------ LESETEXT
Ein Urteil des Landgerichts Düsseldorf vom 13. November 2007 (Az.: 4a O 178/07 – Fahrradanhänger) zeigt schulbuchmäßig, wie wichtig es ist, vor Markteinführung technischer Neuerungen die Patentsituation abzuklären:
Kurz nach Messepräsentation eines neuen Produkts wurde die spätere Antragsgegnerin wegen Patentverletzung abgemahnt. Um ein gerichtliches Verfahren zu vermeiden, gab sie zunächst eine Unterlassungserklärung ab. Diese befristete sie jedoch auf einige Wochen, um zunächst Angriffsmöglichkeiten auf das Patent prüfen zu können. Die Patentinhaberin jedoch beantragte noch binnen der Frist den Erlass einer einstweiligen Verfügung – dies musste sie tun, wenn sie nicht den Verlust der „Dringlichkeit“ durch zu zögerliche Rechtsverfolgung riskieren wollte. Das Landgericht Düsseldorf erließ die beantragte Beschlussverfügung.
Nachdem die Antragsgegnerin Material für eine Nichtigkeitsklage gegen das Patent gesammelt hatte, reichte sie Nichtigkeitsklage beim Bundespatentgericht ein. Hierauf gestützt beantragte sie mit einem Widerspruch Aufhebung der einstweiligen Verfügung.
Das Gericht hielt jedoch an seiner Entscheidung fest. Dass sich die Antragsgegnerin des Verfügungspatents nicht bewusst war, spielte keine Rolle. In einem einzigen Satz wies das Gericht darauf hin, dass es für den patentrechtlichen Unterlassungsanspruch nicht auf ein Verschulden ankommt.
------------
------ BEREITGESTELLTES MATERIAL
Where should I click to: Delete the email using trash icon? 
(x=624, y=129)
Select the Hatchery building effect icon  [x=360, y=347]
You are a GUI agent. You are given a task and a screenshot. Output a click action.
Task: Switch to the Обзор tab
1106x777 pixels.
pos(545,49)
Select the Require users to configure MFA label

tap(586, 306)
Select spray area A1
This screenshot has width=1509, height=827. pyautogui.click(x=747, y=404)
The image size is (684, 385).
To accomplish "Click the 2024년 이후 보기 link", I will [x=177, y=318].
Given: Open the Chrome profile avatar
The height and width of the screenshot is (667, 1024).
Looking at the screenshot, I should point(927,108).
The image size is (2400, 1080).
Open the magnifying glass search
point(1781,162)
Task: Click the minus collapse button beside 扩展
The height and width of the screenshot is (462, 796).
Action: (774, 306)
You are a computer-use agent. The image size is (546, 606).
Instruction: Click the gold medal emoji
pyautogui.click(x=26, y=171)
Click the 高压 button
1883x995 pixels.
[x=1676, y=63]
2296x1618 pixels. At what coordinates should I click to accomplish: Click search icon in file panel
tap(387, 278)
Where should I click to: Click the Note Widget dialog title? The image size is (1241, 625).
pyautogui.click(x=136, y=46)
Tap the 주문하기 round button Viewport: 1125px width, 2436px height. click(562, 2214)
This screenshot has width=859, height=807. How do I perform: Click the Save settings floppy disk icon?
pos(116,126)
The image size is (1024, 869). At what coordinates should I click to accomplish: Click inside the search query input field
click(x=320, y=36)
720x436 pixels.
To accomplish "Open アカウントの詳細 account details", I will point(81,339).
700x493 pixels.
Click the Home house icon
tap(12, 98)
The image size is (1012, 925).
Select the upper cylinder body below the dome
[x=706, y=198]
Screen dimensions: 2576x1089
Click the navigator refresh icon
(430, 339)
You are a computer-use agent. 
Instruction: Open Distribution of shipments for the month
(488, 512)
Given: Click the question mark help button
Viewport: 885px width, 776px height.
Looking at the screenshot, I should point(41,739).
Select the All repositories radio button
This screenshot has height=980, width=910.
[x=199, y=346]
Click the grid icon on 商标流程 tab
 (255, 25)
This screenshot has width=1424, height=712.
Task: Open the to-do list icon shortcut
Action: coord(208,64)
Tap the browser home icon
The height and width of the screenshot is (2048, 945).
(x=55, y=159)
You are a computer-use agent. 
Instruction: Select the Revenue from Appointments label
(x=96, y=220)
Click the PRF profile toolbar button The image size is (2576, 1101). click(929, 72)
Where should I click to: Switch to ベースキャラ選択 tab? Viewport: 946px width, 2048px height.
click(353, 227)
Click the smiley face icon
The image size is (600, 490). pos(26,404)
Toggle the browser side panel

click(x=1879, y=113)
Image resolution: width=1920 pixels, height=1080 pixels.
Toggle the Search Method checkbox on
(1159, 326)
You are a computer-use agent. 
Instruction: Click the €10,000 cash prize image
------------
§ AUFGABE
Zitiere aus dem Text über das Düsseldorfer Patenturteil wörtlich die Passage, die mit „Ein Urteil des“ beginnt und mit „die beantragte Beschlussverfügung.“ endet.

§ SCHRIFTLICHE ANTWORT
Ein Urteil des Landgerichts Düsseldorf vom 13. November 2007 (Az.: 4a O 178/07 – Fahrradanhänger) zeigt schulbuchmäßig, wie wichtig es ist, vor Markteinführung technischer Neuerungen die Patentsituation abzuklären:
Kurz nach Messepräsentation eines neuen Produkts wurde die spätere Antragsgegnerin wegen Patentverletzung abgemahnt. Um ein gerichtliches Verfahren zu vermeiden, gab sie zunächst eine Unterlassungserklärung ab. Diese befristete sie jedoch auf einige Wochen, um zunächst Angriffsmöglichkeiten auf das Patent prüfen zu können. Die Patentinhaberin jedoch beantragte noch binnen der Frist den Erlass einer einstweiligen Verfügung – dies musste sie tun, wenn sie nicht den Verlust der „Dringlichkeit“ durch zu zögerliche Rechtsverfolgung riskieren wollte. Das Landgericht Düsseldorf erließ die beantragte Beschlussverfügung.